### Page
------
Washington, D.C., Portland, Ore., and several cities in Virginia have been in the running, with Las Vegas, for the Expos, who have been owned and run by baseball's 29 other owners for three seasons.

MLB commissioner Bud Selig wants to settle on a new home for the team within the next month and make an announcement by the mid-July All-Star break. However, Rich Levin, an MLB senior vice president in charge of public relations, has told the Sun to expect a decision "sometime this summer."

Selig, Las Vegas Mayor Oscar Goodman, National Basketball Association commissioner David Stern and Gavin Maloof, one of four brothers who own the Sacramento Kings and the Palms in Las Vegas, were among those, with Weisbach, who were interviewed by ESPN.

"I have no idea what others will say on the show," Weisbach said, "but the fact that it will be aired on national television is a strong, positive statement. It's what we're all working toward."
------
### Jobs
1. Condense the paragraph of the Expos article that begins "MLB commissioner Bud Selig" into a single shorter sentence that keeps its main facts.
2. Print the passage of the Expos article between "Selig, Las Vegas" and "interviewed by ESPN.", inclusive.

### Source material
------
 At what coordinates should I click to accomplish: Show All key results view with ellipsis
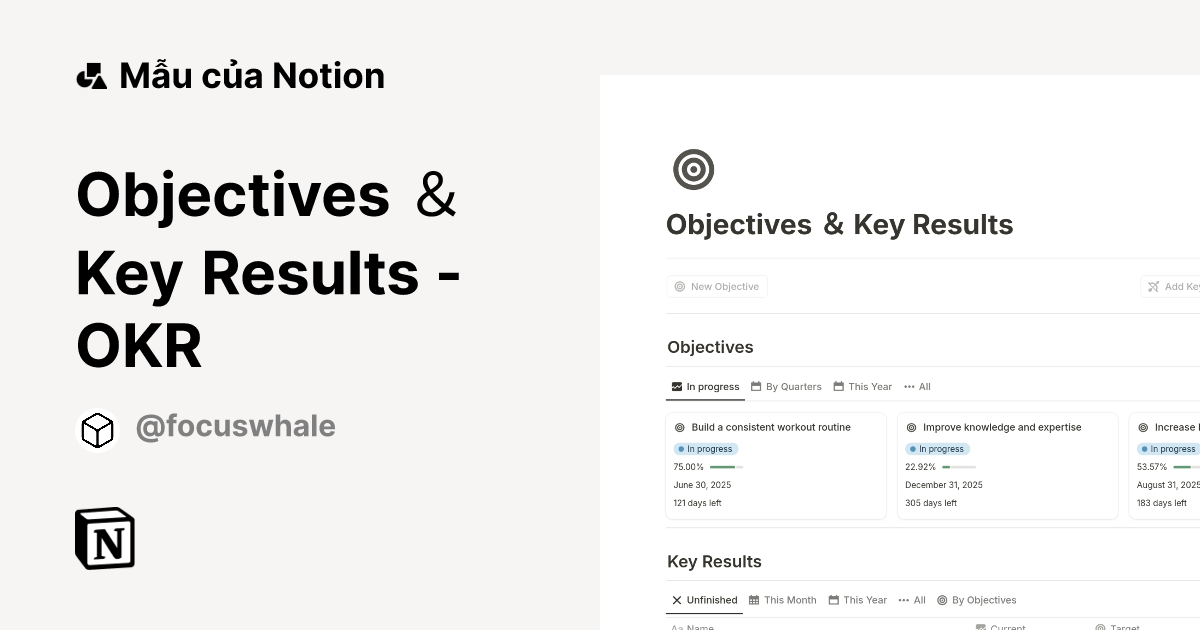912,600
------
### Results
1. Selig wants to choose the team's new home within a month and announce it by the mid-July All-Star break, though MLB public relations senior vice president Rich Levin told the Sun to expect a decision "sometime this summer."

2.
Selig, Las Vegas Mayor Oscar Goodman, National Basketball Association commissioner David Stern and Gavin Maloof, one of four brothers who own the Sacramento Kings and the Palms in Las Vegas, were among those, with Weisbach, who were interviewed by ESPN.